*PROBLEM REQUIREMENTS:*
Report only the number of lines in the following entries where the word "item" occurs.

*EXCERPTED DATA:*
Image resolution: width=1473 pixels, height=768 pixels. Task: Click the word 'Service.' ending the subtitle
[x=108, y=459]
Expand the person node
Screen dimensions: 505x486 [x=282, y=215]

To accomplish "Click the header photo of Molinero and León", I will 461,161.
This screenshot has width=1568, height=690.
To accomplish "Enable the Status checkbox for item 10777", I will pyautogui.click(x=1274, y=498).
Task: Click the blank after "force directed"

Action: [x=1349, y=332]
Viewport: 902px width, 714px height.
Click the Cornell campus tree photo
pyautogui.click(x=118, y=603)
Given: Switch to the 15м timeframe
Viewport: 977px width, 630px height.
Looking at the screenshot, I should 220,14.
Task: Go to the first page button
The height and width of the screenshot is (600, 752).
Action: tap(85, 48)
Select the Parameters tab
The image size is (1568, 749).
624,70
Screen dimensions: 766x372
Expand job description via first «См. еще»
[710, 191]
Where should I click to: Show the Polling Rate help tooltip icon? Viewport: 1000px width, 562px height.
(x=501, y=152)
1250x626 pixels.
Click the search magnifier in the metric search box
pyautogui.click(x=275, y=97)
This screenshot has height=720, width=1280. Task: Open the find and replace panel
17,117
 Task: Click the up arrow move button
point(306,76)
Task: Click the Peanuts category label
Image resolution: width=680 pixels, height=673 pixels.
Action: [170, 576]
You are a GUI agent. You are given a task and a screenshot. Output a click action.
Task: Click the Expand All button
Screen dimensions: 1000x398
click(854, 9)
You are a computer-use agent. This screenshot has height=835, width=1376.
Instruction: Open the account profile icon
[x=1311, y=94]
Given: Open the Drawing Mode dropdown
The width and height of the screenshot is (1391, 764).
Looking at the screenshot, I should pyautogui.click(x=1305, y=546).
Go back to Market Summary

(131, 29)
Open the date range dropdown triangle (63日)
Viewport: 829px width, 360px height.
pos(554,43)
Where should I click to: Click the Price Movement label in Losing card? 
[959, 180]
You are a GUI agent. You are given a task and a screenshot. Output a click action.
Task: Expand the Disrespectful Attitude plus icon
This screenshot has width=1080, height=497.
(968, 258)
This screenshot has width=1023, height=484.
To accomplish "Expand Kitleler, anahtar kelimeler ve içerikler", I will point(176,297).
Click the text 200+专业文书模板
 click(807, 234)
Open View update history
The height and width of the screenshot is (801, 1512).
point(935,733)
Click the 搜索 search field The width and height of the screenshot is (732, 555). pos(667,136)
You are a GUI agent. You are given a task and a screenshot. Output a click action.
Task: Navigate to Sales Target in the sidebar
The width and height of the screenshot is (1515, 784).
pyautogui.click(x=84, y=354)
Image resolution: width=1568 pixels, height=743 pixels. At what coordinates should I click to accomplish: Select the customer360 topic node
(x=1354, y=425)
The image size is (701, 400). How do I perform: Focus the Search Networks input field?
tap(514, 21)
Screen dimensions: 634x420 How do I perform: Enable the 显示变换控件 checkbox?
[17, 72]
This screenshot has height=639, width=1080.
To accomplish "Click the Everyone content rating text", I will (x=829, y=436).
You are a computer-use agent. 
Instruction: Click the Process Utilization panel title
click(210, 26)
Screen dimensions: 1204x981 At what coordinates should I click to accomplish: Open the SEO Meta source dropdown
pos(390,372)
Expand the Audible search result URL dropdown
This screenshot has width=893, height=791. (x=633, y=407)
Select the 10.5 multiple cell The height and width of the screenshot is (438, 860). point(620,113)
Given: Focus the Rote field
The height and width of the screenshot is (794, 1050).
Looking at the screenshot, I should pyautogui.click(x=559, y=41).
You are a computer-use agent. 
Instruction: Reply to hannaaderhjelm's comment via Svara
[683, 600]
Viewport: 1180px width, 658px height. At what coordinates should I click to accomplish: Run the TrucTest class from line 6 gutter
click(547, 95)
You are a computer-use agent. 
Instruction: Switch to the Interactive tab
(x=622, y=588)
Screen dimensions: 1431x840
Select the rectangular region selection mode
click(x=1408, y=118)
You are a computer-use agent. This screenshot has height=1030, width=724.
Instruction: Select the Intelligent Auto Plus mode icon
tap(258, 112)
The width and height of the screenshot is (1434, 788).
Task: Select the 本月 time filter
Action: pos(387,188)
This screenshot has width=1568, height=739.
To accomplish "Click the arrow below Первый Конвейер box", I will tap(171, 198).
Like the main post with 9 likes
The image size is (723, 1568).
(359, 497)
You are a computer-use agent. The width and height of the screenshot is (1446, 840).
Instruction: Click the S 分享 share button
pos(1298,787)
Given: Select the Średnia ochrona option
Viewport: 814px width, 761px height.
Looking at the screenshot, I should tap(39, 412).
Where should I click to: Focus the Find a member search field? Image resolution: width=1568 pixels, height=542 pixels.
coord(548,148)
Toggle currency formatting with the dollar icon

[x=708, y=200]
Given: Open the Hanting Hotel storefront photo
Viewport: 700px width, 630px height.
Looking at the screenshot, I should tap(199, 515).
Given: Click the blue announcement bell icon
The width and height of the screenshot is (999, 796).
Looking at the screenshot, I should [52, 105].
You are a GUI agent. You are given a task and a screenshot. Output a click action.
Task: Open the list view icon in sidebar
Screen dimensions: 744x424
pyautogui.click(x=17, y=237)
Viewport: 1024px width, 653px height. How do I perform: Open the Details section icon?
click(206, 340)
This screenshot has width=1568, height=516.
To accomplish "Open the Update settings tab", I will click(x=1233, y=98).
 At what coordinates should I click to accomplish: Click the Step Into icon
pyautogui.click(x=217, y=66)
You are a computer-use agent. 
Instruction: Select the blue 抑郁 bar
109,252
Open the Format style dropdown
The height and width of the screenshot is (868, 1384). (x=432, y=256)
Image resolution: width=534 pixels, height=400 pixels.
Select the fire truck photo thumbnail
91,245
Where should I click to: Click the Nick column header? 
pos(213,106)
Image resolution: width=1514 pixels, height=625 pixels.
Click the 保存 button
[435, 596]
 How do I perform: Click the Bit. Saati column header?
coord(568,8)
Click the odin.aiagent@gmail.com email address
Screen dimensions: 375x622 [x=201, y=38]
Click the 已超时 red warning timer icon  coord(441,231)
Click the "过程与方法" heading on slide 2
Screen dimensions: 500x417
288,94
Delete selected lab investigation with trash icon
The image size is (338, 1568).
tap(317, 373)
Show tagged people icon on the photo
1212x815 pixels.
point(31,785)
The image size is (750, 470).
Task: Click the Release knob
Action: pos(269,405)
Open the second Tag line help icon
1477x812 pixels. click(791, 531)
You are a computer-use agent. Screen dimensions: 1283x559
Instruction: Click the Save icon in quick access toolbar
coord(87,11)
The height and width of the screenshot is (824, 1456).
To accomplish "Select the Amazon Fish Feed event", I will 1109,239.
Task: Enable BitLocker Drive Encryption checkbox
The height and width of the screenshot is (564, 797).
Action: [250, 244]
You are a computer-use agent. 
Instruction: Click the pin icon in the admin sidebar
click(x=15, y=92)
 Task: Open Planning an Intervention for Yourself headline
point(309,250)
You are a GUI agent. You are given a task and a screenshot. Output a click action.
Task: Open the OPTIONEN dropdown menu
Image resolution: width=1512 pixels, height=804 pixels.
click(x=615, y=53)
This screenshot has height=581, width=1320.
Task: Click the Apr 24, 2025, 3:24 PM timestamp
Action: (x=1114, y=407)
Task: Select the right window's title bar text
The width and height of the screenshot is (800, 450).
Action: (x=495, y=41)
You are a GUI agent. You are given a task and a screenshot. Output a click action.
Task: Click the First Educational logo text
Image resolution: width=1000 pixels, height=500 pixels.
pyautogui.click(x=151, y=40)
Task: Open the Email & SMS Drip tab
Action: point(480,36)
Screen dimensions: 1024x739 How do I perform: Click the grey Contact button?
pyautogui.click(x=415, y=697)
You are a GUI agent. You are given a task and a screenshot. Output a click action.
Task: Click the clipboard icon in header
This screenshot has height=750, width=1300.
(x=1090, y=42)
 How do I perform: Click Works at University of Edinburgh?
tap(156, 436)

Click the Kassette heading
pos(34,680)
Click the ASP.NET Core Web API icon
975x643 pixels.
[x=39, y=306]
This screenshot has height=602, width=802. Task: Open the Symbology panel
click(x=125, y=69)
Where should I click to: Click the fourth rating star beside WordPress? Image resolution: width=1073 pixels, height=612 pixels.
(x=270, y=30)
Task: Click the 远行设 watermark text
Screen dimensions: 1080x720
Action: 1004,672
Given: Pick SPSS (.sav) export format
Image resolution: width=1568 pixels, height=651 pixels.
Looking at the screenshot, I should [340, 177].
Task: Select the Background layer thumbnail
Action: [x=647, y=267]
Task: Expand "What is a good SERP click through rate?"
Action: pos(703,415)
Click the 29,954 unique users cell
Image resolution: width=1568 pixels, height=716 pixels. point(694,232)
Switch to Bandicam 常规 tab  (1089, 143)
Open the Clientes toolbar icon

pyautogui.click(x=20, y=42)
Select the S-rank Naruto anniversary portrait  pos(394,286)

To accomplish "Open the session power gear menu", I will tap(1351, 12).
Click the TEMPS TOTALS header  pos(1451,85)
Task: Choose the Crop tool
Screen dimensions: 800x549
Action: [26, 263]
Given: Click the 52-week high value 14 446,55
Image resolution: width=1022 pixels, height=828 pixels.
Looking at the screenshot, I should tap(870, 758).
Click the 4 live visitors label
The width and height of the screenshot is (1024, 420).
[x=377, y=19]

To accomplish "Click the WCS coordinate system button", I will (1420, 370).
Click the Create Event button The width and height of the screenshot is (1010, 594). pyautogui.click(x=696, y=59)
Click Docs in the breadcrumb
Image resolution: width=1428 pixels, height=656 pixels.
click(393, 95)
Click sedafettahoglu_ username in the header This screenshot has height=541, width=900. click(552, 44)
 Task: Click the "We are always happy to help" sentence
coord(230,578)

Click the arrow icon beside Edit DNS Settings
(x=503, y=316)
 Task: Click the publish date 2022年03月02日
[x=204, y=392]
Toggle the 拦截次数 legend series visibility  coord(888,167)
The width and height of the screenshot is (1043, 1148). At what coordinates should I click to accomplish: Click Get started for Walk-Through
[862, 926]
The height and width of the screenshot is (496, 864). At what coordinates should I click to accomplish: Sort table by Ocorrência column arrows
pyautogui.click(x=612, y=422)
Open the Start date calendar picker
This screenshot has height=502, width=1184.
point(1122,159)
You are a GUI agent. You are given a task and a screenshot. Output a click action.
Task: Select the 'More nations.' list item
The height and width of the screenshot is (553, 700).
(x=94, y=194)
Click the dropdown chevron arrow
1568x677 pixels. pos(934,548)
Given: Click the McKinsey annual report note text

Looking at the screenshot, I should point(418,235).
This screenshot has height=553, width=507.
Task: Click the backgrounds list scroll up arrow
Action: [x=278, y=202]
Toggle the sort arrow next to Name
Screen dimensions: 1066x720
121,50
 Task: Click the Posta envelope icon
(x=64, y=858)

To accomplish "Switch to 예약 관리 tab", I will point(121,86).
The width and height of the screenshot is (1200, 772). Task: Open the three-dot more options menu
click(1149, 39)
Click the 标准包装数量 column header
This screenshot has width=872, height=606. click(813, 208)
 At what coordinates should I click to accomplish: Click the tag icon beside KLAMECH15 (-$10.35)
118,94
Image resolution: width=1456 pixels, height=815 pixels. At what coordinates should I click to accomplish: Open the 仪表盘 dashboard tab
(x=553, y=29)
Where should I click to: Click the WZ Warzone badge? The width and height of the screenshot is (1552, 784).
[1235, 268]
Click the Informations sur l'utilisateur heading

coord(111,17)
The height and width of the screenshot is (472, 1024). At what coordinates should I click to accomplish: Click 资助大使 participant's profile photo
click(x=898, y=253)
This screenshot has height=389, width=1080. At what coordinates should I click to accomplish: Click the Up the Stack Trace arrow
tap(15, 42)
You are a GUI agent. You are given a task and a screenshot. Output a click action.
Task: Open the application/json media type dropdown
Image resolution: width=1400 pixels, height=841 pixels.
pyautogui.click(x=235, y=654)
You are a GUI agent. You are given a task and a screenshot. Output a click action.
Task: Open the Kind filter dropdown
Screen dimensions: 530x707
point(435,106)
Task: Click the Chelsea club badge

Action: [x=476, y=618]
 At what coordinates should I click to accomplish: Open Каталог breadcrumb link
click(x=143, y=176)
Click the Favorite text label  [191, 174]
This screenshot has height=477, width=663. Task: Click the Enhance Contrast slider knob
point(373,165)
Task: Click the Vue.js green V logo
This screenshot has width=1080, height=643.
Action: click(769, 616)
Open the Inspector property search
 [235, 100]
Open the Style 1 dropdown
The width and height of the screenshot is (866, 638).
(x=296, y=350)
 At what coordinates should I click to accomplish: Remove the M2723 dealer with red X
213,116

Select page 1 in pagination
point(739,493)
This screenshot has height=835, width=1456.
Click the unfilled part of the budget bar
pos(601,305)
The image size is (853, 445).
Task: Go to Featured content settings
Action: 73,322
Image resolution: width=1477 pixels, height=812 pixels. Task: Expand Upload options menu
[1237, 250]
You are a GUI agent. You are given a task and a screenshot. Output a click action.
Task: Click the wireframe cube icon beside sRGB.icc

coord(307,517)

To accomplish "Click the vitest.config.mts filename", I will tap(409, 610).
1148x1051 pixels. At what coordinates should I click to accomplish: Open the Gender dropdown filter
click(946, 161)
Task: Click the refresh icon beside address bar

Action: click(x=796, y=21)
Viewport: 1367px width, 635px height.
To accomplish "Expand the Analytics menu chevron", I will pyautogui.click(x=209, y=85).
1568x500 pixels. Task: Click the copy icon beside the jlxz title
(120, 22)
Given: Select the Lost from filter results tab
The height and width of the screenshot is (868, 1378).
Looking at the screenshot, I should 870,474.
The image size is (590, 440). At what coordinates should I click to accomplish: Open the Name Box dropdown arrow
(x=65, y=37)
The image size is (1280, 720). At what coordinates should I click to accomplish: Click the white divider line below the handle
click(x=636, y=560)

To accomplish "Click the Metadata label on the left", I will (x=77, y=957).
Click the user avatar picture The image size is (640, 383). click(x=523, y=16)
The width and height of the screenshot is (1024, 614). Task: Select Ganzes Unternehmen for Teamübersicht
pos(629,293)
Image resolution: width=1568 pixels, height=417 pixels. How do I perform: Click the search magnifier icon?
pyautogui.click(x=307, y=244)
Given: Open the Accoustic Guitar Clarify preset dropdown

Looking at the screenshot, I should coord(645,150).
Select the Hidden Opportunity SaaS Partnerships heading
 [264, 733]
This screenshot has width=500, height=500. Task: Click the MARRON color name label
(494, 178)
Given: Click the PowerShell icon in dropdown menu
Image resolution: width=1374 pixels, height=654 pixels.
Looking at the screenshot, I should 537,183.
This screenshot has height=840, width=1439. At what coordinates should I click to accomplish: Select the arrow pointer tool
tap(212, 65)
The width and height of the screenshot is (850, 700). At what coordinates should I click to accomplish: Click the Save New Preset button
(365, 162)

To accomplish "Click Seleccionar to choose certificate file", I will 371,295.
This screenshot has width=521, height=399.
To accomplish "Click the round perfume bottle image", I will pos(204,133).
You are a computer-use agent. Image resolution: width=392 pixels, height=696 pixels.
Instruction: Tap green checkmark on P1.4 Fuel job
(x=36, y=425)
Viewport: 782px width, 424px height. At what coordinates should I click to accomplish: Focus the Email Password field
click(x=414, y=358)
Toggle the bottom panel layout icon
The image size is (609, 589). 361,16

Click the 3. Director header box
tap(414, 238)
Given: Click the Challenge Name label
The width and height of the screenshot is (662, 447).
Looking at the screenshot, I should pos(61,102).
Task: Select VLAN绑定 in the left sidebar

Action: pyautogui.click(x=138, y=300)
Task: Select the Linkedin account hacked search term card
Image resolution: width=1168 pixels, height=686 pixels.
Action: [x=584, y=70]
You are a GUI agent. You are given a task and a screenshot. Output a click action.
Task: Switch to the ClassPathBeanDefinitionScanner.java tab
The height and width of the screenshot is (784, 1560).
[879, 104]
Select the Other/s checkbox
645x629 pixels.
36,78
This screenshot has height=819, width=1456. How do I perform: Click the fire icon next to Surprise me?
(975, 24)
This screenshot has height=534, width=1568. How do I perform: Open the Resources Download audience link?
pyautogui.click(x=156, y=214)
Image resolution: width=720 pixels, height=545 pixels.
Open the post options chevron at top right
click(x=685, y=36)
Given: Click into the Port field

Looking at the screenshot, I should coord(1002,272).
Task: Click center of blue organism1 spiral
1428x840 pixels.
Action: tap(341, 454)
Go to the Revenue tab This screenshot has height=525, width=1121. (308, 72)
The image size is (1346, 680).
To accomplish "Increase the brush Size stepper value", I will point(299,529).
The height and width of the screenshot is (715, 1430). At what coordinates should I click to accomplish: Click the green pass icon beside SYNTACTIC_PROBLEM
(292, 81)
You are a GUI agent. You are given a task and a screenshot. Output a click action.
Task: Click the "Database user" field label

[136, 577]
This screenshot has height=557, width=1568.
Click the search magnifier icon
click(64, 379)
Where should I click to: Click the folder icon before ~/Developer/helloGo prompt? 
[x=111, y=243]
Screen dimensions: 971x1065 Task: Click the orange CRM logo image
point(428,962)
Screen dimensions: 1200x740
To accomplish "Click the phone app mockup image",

*RESULT FOR THIS TASK:*
2